Image: 20th Century Fox
Scientists at the University of Edinburgh tested how the bacteria Bacillus subtilis would react to perchlorates, which were first discovered in Martian soil back in 2008. Perchlorates are naturally-occurring (and sometimes, man-made) chemicals that are toxic to humans, but they're not always so bad for microbes. In fact, in the Atacama Desert in Chile, some microbes use perchlorates in the soil as an energy source. On Mars, perchlorates allow water to exist in a briny liquid form despite the planet's low atmospheric pressure.
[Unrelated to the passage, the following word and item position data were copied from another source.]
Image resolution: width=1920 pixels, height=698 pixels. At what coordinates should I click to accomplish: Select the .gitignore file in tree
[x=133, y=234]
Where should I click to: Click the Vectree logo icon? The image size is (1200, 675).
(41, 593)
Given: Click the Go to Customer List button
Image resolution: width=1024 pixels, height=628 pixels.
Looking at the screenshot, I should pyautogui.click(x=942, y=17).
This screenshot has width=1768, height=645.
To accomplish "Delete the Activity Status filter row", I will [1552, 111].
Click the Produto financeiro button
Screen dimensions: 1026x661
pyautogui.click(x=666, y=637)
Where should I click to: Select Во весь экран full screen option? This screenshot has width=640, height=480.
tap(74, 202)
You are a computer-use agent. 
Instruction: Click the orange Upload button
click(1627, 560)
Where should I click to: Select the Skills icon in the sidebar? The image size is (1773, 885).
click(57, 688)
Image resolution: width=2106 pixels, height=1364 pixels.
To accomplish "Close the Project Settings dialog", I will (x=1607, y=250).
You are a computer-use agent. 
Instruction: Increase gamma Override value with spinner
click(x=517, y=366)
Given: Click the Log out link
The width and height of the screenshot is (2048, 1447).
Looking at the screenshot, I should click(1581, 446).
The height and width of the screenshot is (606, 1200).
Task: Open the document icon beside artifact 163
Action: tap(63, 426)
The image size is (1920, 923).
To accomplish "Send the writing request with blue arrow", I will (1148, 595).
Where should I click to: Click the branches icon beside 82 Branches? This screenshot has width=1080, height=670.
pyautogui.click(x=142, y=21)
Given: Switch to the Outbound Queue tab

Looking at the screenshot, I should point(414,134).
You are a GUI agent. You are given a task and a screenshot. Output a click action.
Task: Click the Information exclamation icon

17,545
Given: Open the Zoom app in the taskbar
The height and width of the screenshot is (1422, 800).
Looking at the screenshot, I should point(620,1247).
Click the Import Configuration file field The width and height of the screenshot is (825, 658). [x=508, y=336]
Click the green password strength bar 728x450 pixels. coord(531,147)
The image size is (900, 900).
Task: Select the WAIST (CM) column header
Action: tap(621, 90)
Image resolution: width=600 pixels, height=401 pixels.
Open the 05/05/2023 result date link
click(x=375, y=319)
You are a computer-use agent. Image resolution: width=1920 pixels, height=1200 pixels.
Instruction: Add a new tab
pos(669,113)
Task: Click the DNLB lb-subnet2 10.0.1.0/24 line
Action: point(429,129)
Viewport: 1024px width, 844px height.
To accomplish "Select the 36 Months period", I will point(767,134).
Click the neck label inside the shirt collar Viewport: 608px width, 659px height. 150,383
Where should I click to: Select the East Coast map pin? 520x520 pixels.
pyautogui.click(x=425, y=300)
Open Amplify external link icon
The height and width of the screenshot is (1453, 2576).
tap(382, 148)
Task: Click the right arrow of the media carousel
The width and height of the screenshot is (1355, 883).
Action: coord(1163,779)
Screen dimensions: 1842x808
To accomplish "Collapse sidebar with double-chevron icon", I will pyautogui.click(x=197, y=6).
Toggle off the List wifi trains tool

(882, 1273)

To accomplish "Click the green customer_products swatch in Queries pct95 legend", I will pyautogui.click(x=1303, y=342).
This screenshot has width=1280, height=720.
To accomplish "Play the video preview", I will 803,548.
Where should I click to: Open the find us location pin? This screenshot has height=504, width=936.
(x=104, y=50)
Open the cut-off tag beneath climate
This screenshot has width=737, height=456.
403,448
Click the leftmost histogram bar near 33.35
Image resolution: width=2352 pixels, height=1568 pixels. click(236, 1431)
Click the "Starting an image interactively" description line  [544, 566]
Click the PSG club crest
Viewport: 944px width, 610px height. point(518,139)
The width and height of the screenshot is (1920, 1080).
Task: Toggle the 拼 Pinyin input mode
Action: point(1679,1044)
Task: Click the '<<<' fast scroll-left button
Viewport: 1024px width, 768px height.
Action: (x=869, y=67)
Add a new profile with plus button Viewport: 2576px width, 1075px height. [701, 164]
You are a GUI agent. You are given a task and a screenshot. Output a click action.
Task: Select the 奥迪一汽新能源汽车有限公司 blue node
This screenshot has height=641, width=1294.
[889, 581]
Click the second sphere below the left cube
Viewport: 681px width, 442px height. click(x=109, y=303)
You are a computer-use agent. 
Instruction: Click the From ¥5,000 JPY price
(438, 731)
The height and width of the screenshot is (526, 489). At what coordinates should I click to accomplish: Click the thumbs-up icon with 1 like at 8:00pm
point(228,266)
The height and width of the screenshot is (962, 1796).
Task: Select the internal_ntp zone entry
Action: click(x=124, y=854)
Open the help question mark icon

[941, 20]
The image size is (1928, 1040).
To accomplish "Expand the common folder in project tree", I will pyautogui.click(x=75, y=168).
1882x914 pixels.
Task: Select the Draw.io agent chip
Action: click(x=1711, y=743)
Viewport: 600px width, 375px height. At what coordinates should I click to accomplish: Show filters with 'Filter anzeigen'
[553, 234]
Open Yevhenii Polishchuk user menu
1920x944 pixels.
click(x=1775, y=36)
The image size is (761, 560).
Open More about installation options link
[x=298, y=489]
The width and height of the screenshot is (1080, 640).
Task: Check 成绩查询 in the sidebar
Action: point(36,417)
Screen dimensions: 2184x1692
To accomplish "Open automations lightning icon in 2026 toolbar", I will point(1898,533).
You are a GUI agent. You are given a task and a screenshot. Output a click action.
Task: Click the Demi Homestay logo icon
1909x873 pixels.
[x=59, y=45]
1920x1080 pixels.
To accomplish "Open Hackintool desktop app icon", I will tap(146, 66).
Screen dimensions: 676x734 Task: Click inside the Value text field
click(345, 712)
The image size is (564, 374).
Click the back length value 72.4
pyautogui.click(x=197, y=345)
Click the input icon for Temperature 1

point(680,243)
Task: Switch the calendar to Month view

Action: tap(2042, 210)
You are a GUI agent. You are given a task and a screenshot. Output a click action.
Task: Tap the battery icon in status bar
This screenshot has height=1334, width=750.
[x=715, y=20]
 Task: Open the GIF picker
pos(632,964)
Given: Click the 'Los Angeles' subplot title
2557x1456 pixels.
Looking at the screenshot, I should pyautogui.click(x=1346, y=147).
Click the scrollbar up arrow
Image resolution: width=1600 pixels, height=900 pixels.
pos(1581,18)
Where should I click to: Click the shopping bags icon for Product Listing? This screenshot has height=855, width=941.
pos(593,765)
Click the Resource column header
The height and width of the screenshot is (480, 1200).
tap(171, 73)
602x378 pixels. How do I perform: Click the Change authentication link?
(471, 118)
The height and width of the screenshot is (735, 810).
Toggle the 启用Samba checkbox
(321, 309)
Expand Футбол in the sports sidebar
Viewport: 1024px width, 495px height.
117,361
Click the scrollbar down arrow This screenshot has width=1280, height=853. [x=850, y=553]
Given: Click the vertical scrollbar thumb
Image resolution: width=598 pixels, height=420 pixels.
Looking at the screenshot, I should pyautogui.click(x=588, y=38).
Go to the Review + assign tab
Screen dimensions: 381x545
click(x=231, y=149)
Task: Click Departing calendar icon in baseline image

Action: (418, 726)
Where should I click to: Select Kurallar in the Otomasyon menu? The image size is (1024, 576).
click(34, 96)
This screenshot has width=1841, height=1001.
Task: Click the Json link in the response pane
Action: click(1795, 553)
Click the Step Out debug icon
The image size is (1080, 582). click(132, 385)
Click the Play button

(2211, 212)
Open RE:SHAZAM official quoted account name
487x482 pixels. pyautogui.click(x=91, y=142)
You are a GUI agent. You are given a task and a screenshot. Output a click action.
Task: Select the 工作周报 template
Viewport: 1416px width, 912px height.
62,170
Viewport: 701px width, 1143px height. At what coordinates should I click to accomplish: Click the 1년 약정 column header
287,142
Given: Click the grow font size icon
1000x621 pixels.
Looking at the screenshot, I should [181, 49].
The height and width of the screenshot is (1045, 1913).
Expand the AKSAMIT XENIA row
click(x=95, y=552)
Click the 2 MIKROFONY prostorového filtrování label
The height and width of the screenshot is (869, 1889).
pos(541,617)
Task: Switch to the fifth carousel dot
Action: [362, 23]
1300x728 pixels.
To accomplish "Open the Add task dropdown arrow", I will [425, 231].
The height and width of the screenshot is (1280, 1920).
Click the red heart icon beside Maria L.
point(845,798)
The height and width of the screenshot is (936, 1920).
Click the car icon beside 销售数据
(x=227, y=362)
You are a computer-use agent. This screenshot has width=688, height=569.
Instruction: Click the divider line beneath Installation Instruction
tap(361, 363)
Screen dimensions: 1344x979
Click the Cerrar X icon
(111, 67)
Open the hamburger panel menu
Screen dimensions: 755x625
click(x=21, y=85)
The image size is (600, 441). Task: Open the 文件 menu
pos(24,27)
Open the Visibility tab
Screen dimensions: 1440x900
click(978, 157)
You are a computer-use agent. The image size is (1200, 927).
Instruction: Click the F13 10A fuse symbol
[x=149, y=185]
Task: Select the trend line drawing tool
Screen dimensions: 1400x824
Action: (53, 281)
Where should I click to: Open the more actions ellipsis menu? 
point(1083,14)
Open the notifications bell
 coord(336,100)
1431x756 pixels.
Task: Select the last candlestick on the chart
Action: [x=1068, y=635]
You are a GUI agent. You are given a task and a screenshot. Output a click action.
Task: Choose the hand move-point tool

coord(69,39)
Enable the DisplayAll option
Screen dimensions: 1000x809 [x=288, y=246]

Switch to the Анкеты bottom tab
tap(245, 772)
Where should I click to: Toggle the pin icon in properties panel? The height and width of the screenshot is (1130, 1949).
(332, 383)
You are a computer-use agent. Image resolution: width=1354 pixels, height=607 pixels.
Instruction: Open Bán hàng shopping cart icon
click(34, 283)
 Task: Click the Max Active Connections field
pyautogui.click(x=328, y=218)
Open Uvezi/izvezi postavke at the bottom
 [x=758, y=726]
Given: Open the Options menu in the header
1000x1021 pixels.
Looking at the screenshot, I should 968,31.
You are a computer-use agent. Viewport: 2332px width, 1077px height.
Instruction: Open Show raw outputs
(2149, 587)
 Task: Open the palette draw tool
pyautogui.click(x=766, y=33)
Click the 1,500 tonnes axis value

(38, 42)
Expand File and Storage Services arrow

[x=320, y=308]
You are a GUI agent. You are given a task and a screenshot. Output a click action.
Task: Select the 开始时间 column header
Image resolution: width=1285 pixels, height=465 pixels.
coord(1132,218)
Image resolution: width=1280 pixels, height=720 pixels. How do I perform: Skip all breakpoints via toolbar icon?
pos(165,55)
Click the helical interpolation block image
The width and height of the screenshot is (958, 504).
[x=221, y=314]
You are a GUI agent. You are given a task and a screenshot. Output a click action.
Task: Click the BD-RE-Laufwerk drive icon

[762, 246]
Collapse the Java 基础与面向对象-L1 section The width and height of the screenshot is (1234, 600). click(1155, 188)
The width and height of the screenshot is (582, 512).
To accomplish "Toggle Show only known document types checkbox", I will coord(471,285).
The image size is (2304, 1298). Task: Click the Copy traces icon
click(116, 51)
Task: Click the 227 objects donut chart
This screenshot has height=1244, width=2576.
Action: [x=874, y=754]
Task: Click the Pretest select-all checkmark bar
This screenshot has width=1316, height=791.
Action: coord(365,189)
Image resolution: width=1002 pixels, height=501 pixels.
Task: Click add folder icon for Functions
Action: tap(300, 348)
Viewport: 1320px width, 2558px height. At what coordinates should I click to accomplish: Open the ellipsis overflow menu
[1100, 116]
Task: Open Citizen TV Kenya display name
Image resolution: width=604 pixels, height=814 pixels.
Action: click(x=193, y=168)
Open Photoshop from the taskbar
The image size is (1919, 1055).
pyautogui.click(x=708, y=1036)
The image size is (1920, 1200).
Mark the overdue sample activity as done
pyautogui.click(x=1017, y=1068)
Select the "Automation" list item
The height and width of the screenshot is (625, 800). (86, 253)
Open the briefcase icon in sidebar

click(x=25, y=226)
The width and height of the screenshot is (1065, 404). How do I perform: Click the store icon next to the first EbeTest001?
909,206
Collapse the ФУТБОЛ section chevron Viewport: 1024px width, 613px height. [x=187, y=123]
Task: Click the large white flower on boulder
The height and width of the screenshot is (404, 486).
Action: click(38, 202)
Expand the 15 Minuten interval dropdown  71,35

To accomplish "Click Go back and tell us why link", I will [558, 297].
However, when the researchers put B. subtilis in a bath of magnesium perchlorate solution similar to the concentrations found on Mars, and exposed the microbes to similar levels of UV radiation, the bacteria died within 30 seconds. Even when the researchers repeated the experiment on a Martian rock environment they made of silica, most of the bacteria still died. The depressing research has been published in Scientific Reports.
"Although the toxic effects of oxidants on the Martian surface have been suspected for some time, our observations show that the surface of present-day Mars is highly deleterious to cells, caused by a toxic cocktail of oxidants, iron oxides, perchlorates and UV irradiation," the researchers wrote. "However, we show the bacteriocidal effects of UV-irradiated perchlorates provide yet further evidence that the surface of Mars is lethal to vegetative cells and renders much of the surface and near-surface regions uninhabitable."
Not all hope is lost, however. For one thing, the study only tested one species of bacteria — it's unclear how others would have fared under the same circumstances. Lynn Rothschild of NASA Ames Research Center told Gizmodo she and her team recently conducted research that suggests "bacteria could withstand the perchlorates and salts on Mars." We've reached out for additional information and will update this post when we hear back. Of course, it's always possible that life forms on Mars are so biologically different, they have found a way to adapt to perchlorates in the soil, and even thrive.
Obviously, more research must be done before we give up on Martian potatopia. Still, it does sense that a giant unused litter box orbiting the sun wouldn't be a great for potato farming. Goddamn you, Matt Damon.